## Activity
Please repeat nothing except the lines from the one containing "Screen dimensions: 768x432" through the end of the records, exactly and without pictures.

Records: Begin

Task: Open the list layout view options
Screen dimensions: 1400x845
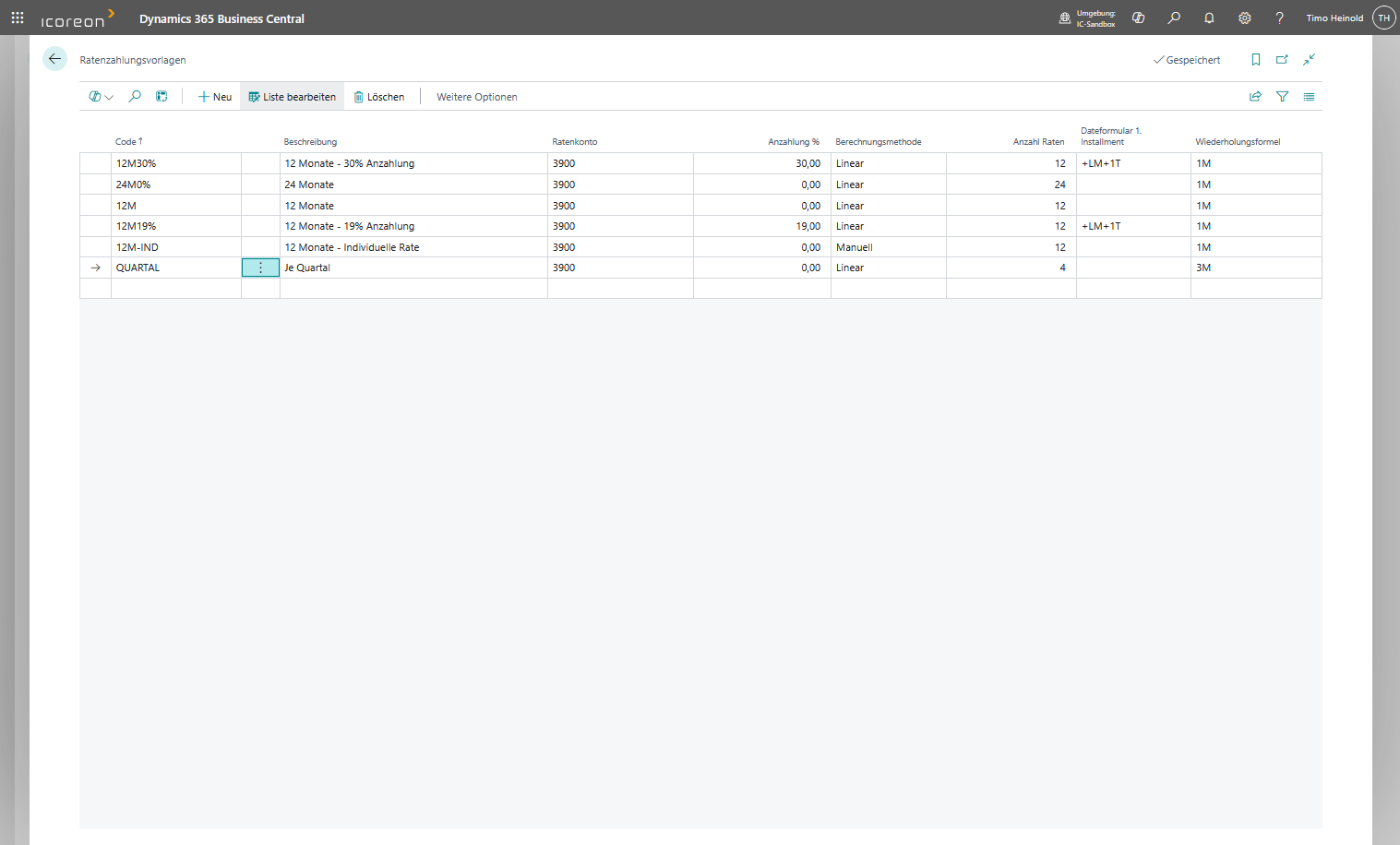Action: click(1309, 97)
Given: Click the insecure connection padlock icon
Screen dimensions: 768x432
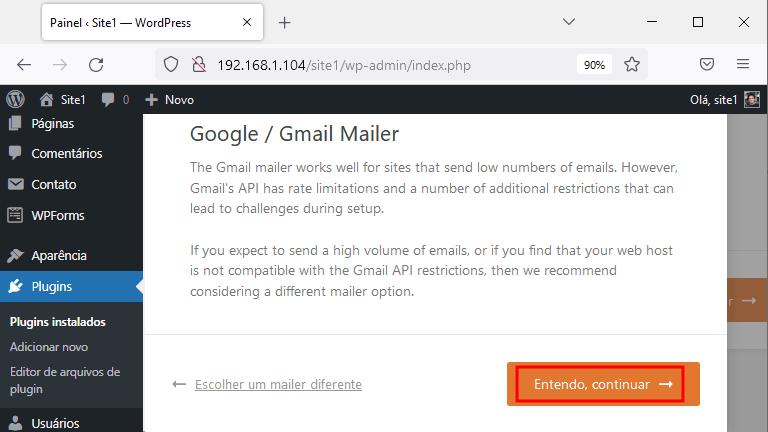Looking at the screenshot, I should [x=199, y=65].
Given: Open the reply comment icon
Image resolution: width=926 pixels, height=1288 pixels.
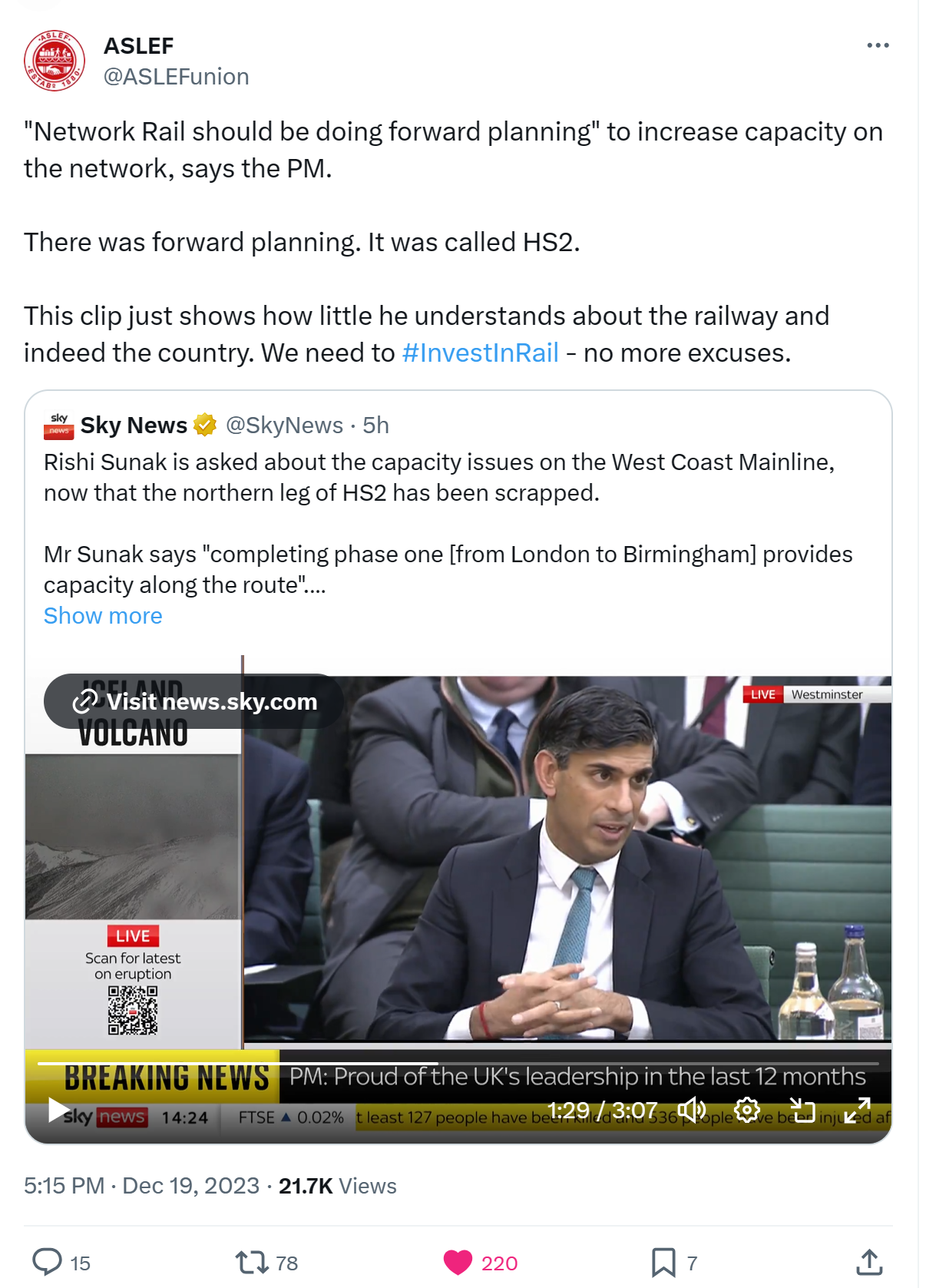Looking at the screenshot, I should pos(48,1262).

Records: End

## Written answer
Screen dimensions: 768x432
Looking at the screenshot, I should [x=199, y=65].
Given: Open the reply comment icon
Image resolution: width=926 pixels, height=1288 pixels.
Looking at the screenshot, I should pos(48,1262).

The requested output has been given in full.